[ python-Bugs-1396543 ] urlparse is confused by /

Fri Jan 13 19:19:28 CET 2006

Bugs item #1396543, was opened at 2006-01-04 04:57
Message generated for change (Comment added) made by johnhansen
You can respond by visiting: 
https://sourceforge.net/tracker/?func=detail&atid=105470&aid=1396543&group_id=5470

Please note that this message will contain a full copy of the comment thread,
including the initial issue submission, for this request,
not just the latest update.
Category: Python Library
Group: Python 2.4
Status: Open
Resolution: None
Priority: 5
Submitted By: John Hansen (johnhansen)
Assigned to: Nobody/Anonymous (nobody)
Summary: urlparse is confused by /

Initial Comment:
If the parameter field of a URL contains a '/', urlparse does not enter date 
in the parameter field, but leaves it attached to the path.

The simplified example is:
>>> urlparse.urlparse("http://f/adi;s=a;c=b/")
('http', 'f', '/adi;s=a;c=b/', '', '', '')

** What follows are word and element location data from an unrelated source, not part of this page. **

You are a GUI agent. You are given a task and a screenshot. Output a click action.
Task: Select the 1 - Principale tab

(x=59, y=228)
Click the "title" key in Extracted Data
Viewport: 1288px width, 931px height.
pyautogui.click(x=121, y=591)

>>> urlparse.urlparse("http://f/adi;s=a;c=b")
('http', 'f', '/adi', 's=a;c=b', '', '')

The realworld case was:

>>> urlparse.urlparse("http://ad.doubleclick.net/adi/
N3691.VibrantMedia/B1733031.2;sz=160x600;click=http%3A/
adforce.adtech.de/adlink%7C82%7C59111%7C1%7C168%7CAdId%
3D1023327%3BBnId%3D4%3Bitime%3D335264036%3Bku%3D12900%
3Bkey%3Dcomputing%2Bbetanews%5Fgeneral%3Blink%3D")
(''http'', 'ad.doubleclick.net/adi/N3691.VibrantMedia/
B1733031.2;sz=160x600;click=http%3A/adforce.adtech.de/adlink%
7C82%7C59111%7C1%7C168%7CAdId%3D1023327%3BBnId%3D4%3Bitime
%3D335264036%3Bku%3D12900%3Bkey%3Dcomputing%2Bbetanews%
5Fgeneral%3Blink%3D', '', '', '')

What's odd is that the code specifically says to do this:
def _splitparams(url):
    if '/'  in url:
        i = url.find(';', url.rfind('/'))
        if i < 0:
            return url, ''

Is there a reason for the rfind?

----------------------------------------------------------------------

>Comment By: John Hansen (johnhansen)
Date: 2006-01-13 18:19

Message:
Logged In: YES 
user_id=1418831

Well RFC2396, section 3.4 says "/" is reserved within a query. However, the real 
world doesn't seem to follow RFC2396... so I still think it's a bug: the class 
should be useful, rather than try to enforce an RFC. A warning would be fine.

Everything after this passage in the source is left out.